Menit terus bergerak, situasi makin tak nyaman bagi Vito. Padahal, ia sudah siap dengan pakaian lengkap : celana panjang, kaus tebal,  serta jaket merah kupluk yang baru kemarin kami beli. Tas berikut perlengkapan serta tugas membuat not di buku balok sudah tersampir di sandaran kursi. Helm Naruto pilihannya telah lama berada di jok motor. Ia masih termenung. Gelisah antara ingin berangkat dan tidur bermalasan di kamar. Tapi aku tahu betul, sungguh ia sangat berhasrat untuk tetap les, tapi hujan membendung keinginannya.

Aku coba tanya sekali, ia terlihat bimbang. Ini justru menandakan ia memang ingin berangkat. Kalau ia menolak pasti sudah sejak awal diutarakannya.  Tapi kali ini, ia mengangguk pelan.

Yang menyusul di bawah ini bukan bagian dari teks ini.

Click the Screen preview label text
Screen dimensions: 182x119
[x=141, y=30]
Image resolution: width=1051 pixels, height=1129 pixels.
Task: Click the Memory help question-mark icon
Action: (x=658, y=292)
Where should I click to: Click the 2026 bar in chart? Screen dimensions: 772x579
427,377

Aku coba kuatkan niat untuk tetap pergi meski di luar sana hujan deras siap menemani sepanjang jalan.

Perjalanan jauh menggunakan motor di saat hujan Senin itu memang pertama baginya. Sejak seminggu, mobil tua kami satu-satunya digunakan istri untuk ke kantor. Ia memang harus menggunakan kendaraan lebih nyaman karena kandungannya sudah mulai membesar. Dan, syukurnya Vito tidak pernah rewel jika diantar  dengan motor : ke sekolah atau les membaca Bimba AIUEO. Saat ke Yamaha ia justru gembira karena aku selalu memberinya kesempatan untuk menarik pedal gas.

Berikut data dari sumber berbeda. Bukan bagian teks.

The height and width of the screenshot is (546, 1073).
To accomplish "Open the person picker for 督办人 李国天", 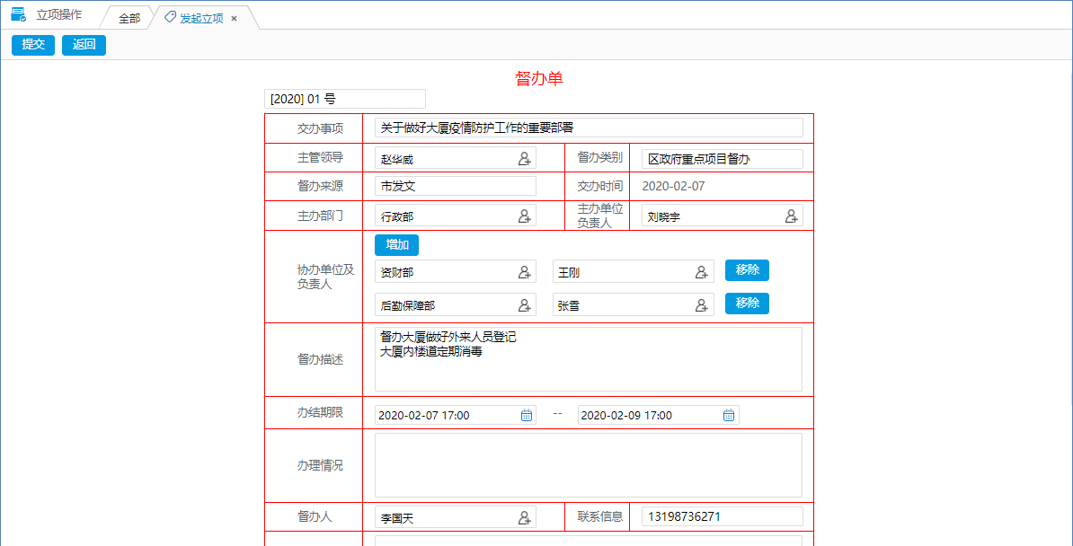I will pos(524,516).
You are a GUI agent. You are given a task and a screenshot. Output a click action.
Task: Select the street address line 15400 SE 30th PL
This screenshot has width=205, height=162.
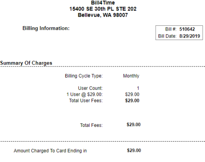[103, 9]
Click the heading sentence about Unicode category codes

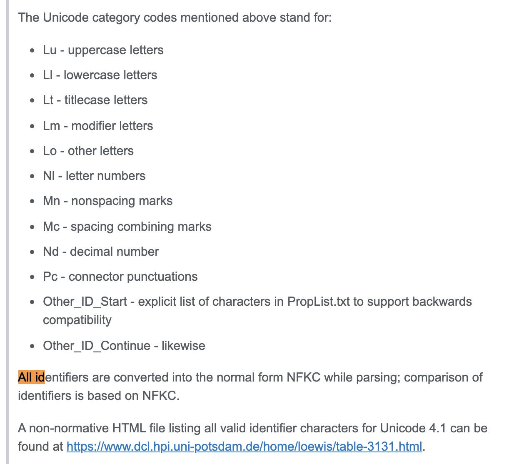175,17
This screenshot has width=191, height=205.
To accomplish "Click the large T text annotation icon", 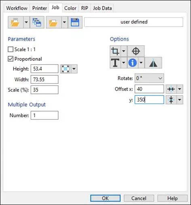I will (115, 62).
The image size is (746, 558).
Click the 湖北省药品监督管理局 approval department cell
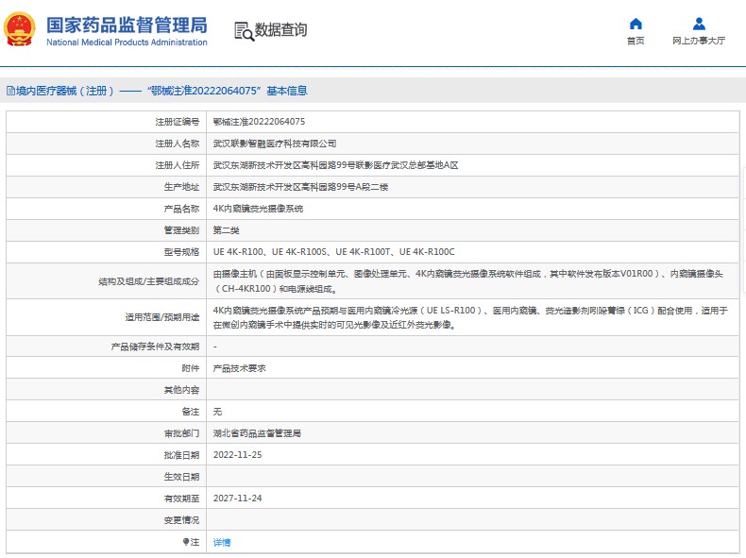click(257, 433)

Kami melangkah tepat di saat langit sedang mual-mualnya. Serupa orang yang masuk angin seluruh air tertumpah ke bumi. Sayangnya, waktu sulit diajak berunding. Kalau tidak bersegera, maka akan sia-sia saja. Jatah les itu cuma satu jam. Keputusan sudah bulat. Kami berangkat menembus ‘kabut’ yang membatasi jarak pandang.

Di perjalanan, mulanya ia begitu menikmati hujan yang seperti menyerbu dari arah depan. Ia kegirangan karena merasa aman dengan tameng Naruto-nya. Ia juga tertunduk-tunduk melihat aspal jalan yang bergerak cepat di bawah. Teriakannya tak henti begitu kami melewati belantara ribuan air yang menjuntai-juntai di langit. Menyibak ‘lautan’ air coklat yang terhampar di kiri-kanan jalanan.

Tiba-tiba sebuah truk Hino muncul di kelokan. Tak sempat menghindar,  raksasa hijau itu melempari air lumpur pekat dari sebuah kubangan yang dicelatkan  oleh dua roda besar  belakangnya yang melaju kencang. Sekejap,… tubuh kami berubah coklat lengket penuh pasir. Bukan marah, kami berdua malah terkekeh-kekeh. Vito bertempik girang. Pengalaman tak terlupakan!


Beruntung hujan masih turun, hingga meluruhkan seluruh kotoran yang menempel di jas hujan kami yang mulai tembus ke badan.

Selanjutnya,….perjalanan agak membosankan. Hujan mulai reda meski tetap saja membuat jaket hujan ini bertambah lepek. Ia terantuk-antuk. Mungkin ternina-bobokan ayunan roda Thunder 125 yang sengaja saya pacu di 50 km/jam. Melihat situasinya yang sedemikian, aku sebenarnya tak tega. Ia aku tawari pulang dan batal les. Tapi dengan sigap ia menjawab, “Aku gak tidur kok Ayaaah. Cuma lihat jalanan di bawah.”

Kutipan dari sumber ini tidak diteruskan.